Empirical Demonstration: Desirability Trajectories of Three Exemplary Items. (A) Only Linear Trend Significant at α = .001; (B) Linear and Quadratic Trend Significant at α = .001; and (C) Only Quadratic Trend Significant at α = .001.
Results of the Empirical Demonstration
Like in the simulation, we used R for data preparation, model estimation, and subsequent analyses, in particular the mirt package to specify and estimate the respective IRT models with the MH-RM algorithm. We imposed the same identification constraints as described above, and specified scoring weights as in Equation 2. For scoring weights of the faking dimension, we used the mean desirability ratings from the pilot study, which we linearly transformed to a range from 0 to 1 to achieve a comparable scoring weight metric of response bias dimensions. We fitted the same four models as in the simulation, both with equality-constrained item slopes within dimensions and with unconstrained item slopes. Figure 3 depicts a graphical illustration of the full model. For all analyses, we set a significance level of α = .001.

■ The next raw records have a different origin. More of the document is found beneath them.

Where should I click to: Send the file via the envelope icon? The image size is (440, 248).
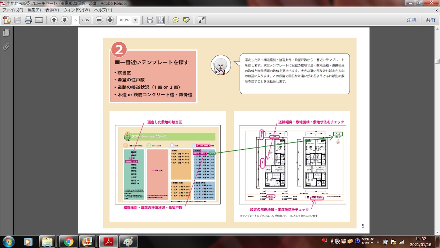click(39, 20)
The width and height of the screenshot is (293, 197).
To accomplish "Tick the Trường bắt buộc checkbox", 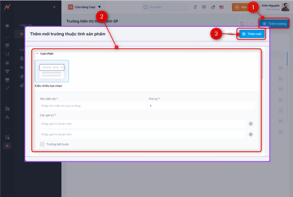I will 42,144.
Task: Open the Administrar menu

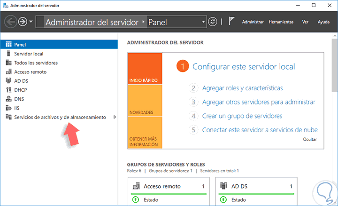Action: 253,22
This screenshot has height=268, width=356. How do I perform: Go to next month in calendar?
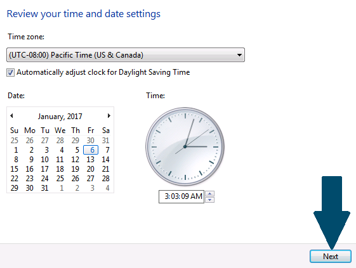109,116
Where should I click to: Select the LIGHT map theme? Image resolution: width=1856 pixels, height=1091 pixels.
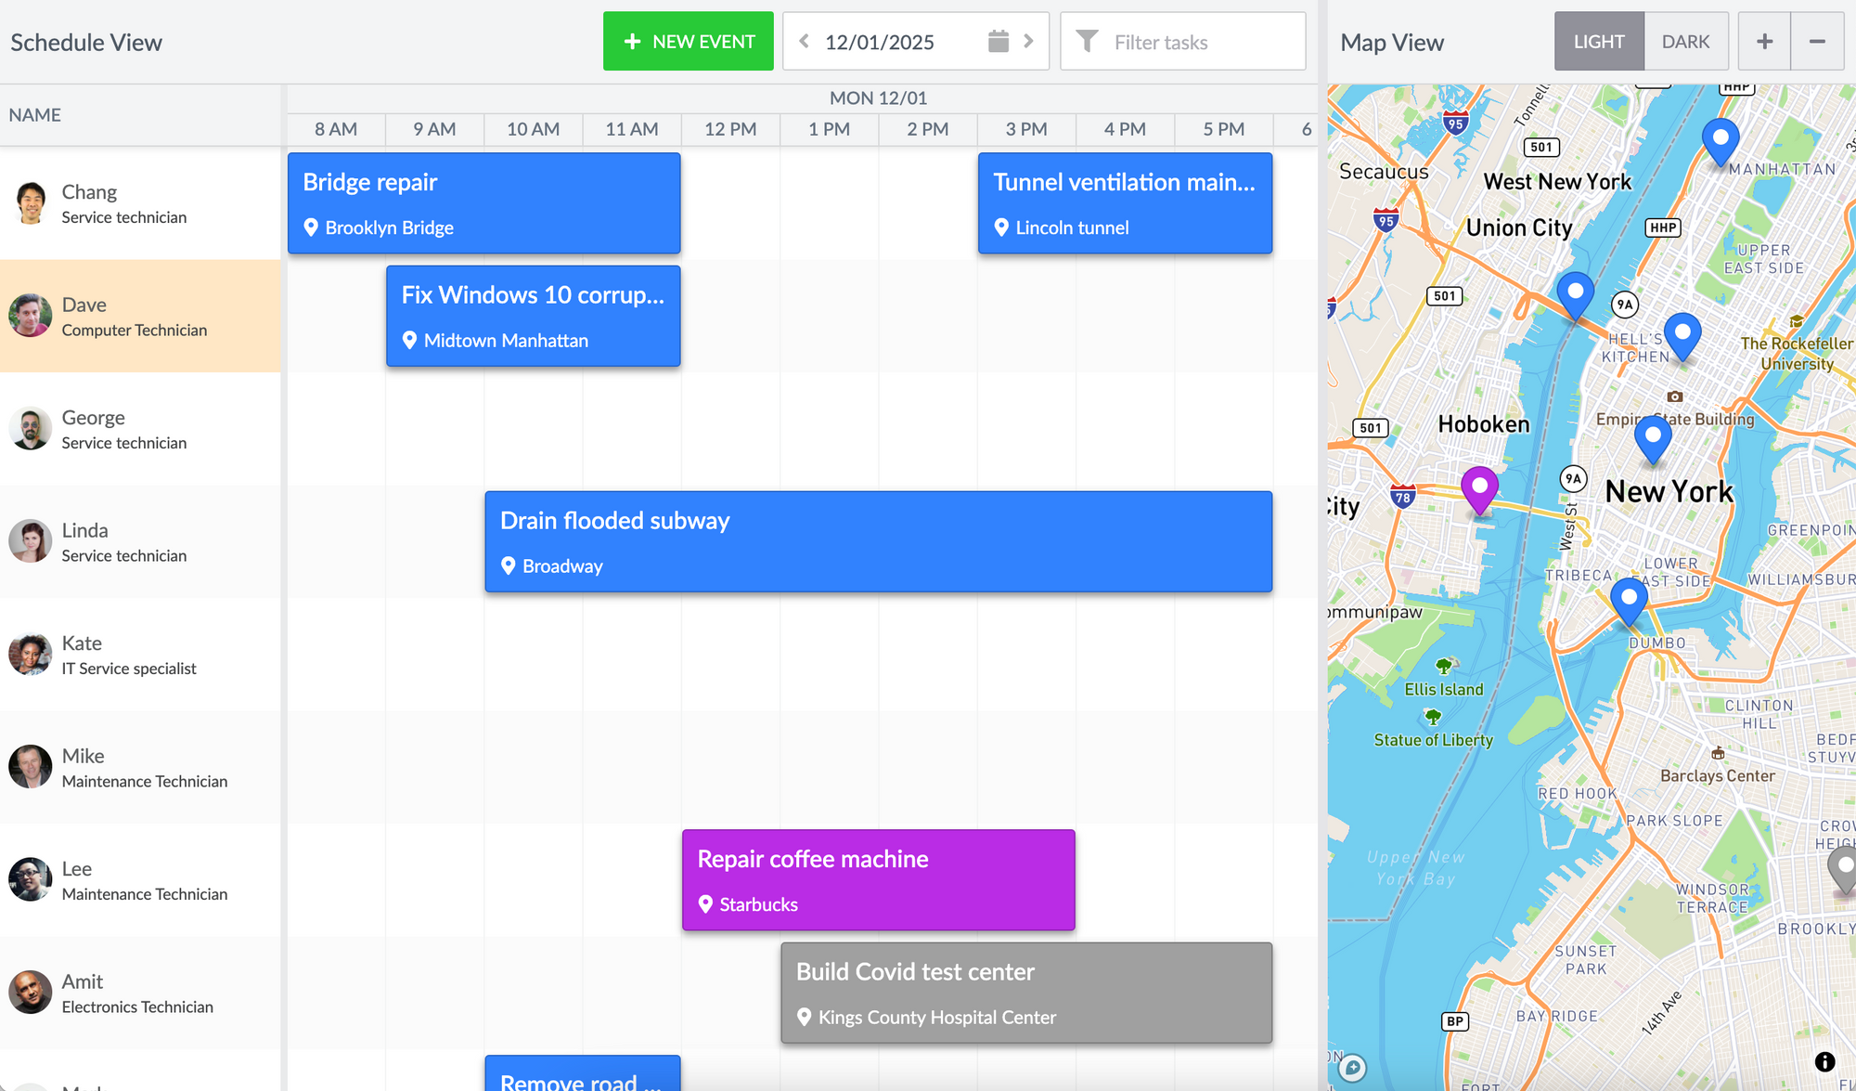1599,41
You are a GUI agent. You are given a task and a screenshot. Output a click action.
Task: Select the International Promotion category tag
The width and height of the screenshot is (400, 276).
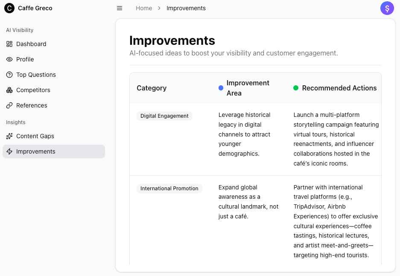(x=169, y=189)
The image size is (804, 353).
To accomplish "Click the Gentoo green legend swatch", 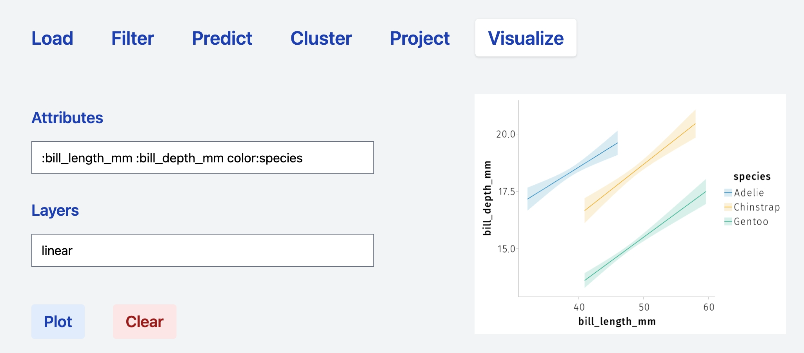I will pyautogui.click(x=728, y=222).
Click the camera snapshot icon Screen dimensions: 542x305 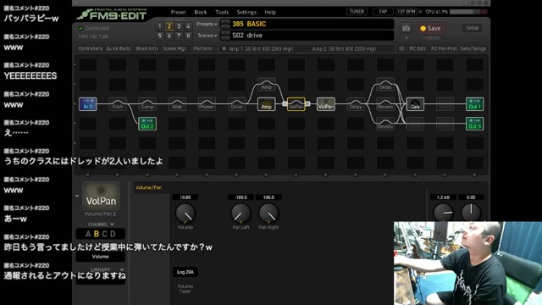[x=407, y=28]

Dimensional Structure of the Full Model in the Empirical Demonstration.
Model Fit (Research Question 1)
All models converged within less than 339 MH-RM iterations. Table 3 provides an overview of estimated parameters and model fit. Irrespective of constraining slopes within dimensions, the stepwise addition of ERS and MRS to the Big Five consistently led to a significantly increased model fit according to the LR test. Crucially, the addition of faking increased model fit further. The same conclusions could be drawn when considering AIC and BIC as well as absolute fit indices such as the root mean square error of approximation (RMSEA; Maydeu-Olivares & Joe, 2014) and the Tucker-Lewis index (Cai & Monroe, 2013). Comparisons of models with equality-constrained versus unconstrained slopes indicated that setting slopes free significantly increased fit for all models, χ2s > 3,326.9, ps < .001. Correspondingly, the full model with unconstrained slopes was used for further analyses. The mean item slope of faking in this model was
Empirical Demonstration: Overview of Estimated Parameters and Model Fit Measures.
Note. Models were fitted to responses from N = 3,046 test-takers on I = 48 items with K+1 = seven response categories. Expectations and variances of latent dimensions were fixed to 0 and 1, respectively, in all models. Scoring weights were specified a priori. C2 = limited information fit statistic C2 (Cai & Monroe, 2014); RMSEA = root mean square error of approximation; TLI = Tucker-Lewis index; AIC = Akaike information criterion; BIC = Bayesian information criterion; LR test = likelihood-ratio test (here: hierarchical comparison of nested models); B5 = Big Five; ERS = extreme response style; MRS = midscale response style. The best fitting model is printed in bold.
Validation of the Faking Modeling Approach (Research Question 2)
Latent Correlations
To validate the faking modeling approach, we first examined latent correlations between substantive traits (see Table 4). In the model including only the Big Five, estimated latent correlations were very high. When accounting for ERS and MRS, latent correlations decreased slightly but were still higher than typical low-stakes findings on Big Five intercorrelations. Once faking was added to the model, however, latent correlations reduced to more plausible levels.
Empirical Demonstration: Estimated Latent Correlations.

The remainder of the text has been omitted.